TEXTE FOURNI:

# # #

Des P.A.S (Prestations d’Accès Spécifiques) qui permettent d’évaluer une situation au regard d’un handicap particulier. Les équipes peuvent intervenir auprès d'un collectif de travail. Les Cap emploi, les Pôle emploi peuvent orienter les personnes concernées et les employeurs
Site Handipole http://www.handipole.org
Le guide du maintien dans l'emploi du PRITH du Plan Régional d’Insertion des Travailleurs Handicapés https://www.prithidf.org
EPAAST : il s’agit d’une mesure d’ergonomie qui permet à une entreprise de faire procéder à une étude ergonomique avant d’intégrer quelqu’un. Les Cap Emploi, le pôle emploi peuvent orienter les personnes concernées et les employeurs
Pour bénéficier de ces mesures, il faut passer par un opérateur de l’emploi : CAP EMPLOI. Les services des Cap Emploi sont gratuits.
Enfin, le coût des aménagements ne doit pas être un frein parce que ce dernier est pris en charge par l’AGEFIPH, le FIPHFP, L’OETH.

Eve :
Avez-vous une success story à partager ?

Anne :
Oui j’ai une success story qui me tient à cœur. Il s’agit d’un programme qui concerne la filière de la restauration et en particulier deux métiers en tension : serveur et agent polyvalent de restauration.

# # #

JEU DE DONNÉES:
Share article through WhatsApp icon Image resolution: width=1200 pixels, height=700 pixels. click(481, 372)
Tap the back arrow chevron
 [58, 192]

# # #

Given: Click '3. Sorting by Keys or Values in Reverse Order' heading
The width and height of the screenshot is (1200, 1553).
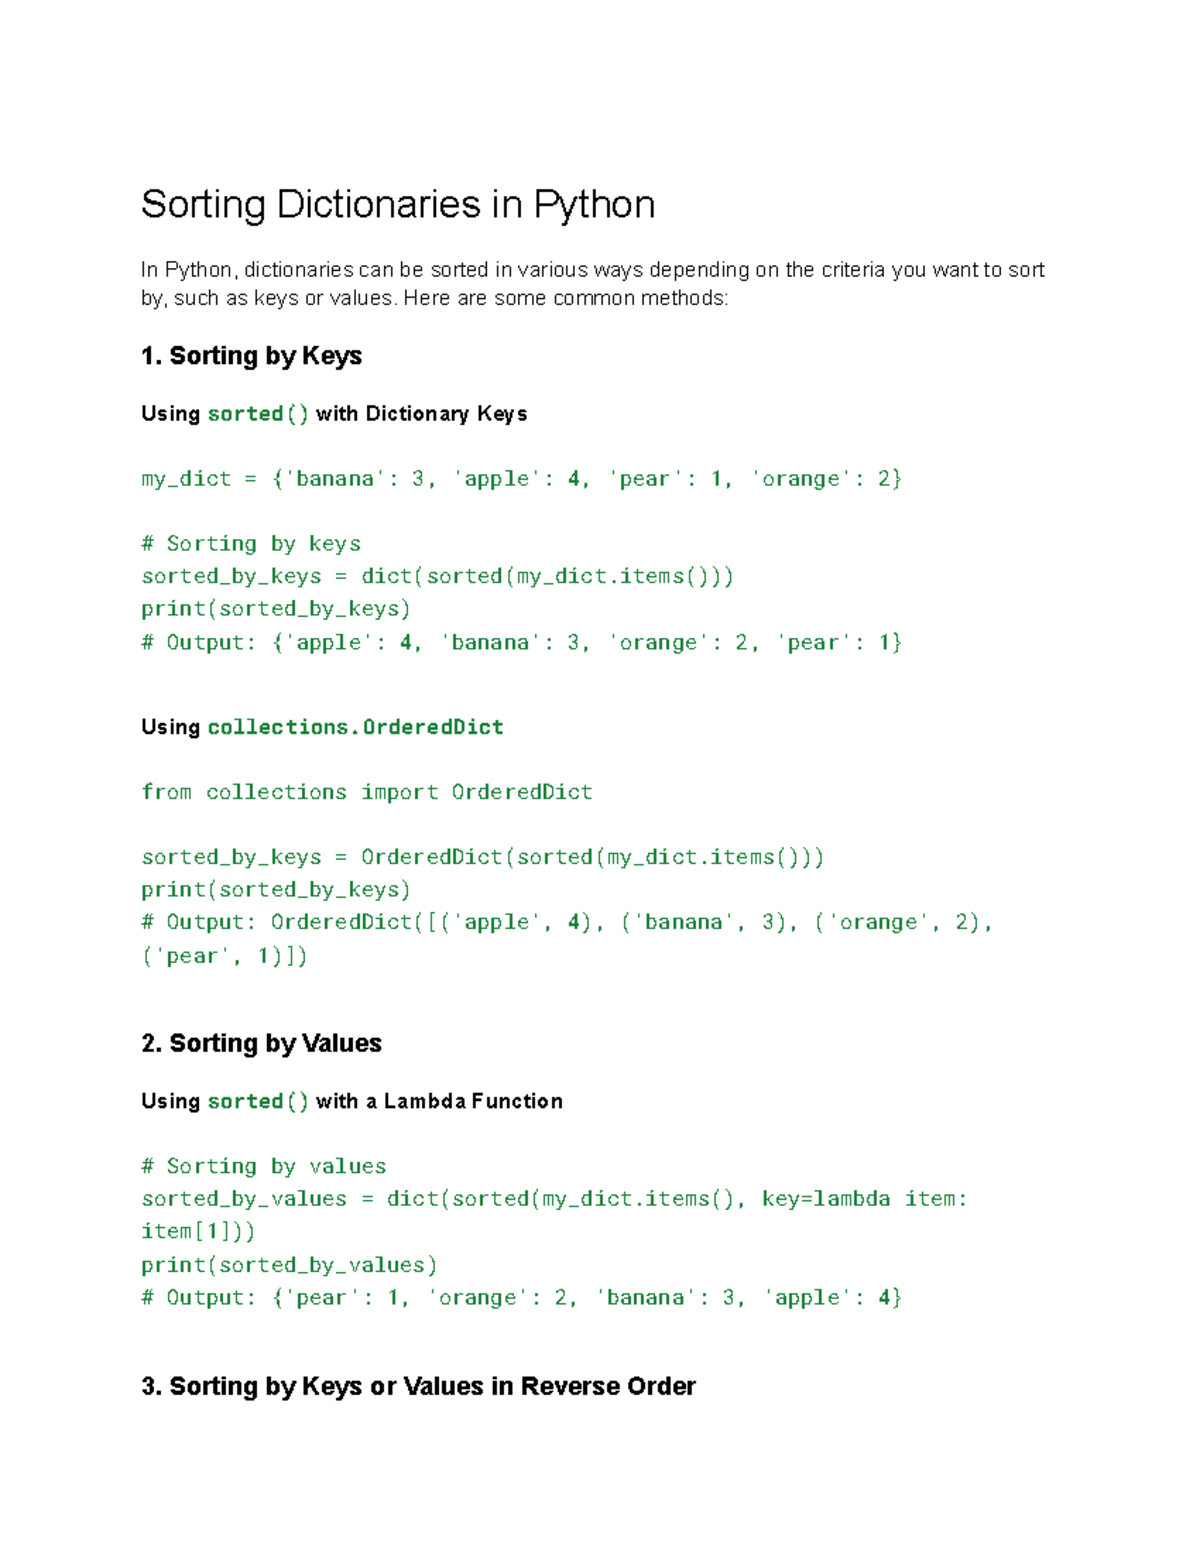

# # #

Recopiez fidèlement, dans le texte fourni sur l'emploi des travailleurs handicapés, tout ce qui va de « Enfin, le coût » jusqu'à « à partager ? ». Ces données sont issues d'une source distincte.

RÉSULTAT ATTENDU:
Enfin, le coût des aménagements ne doit pas être un frein parce que ce dernier est pris en charge par l’AGEFIPH, le FIPHFP, L’OETH.

Eve :
Avez-vous une success story à partager ?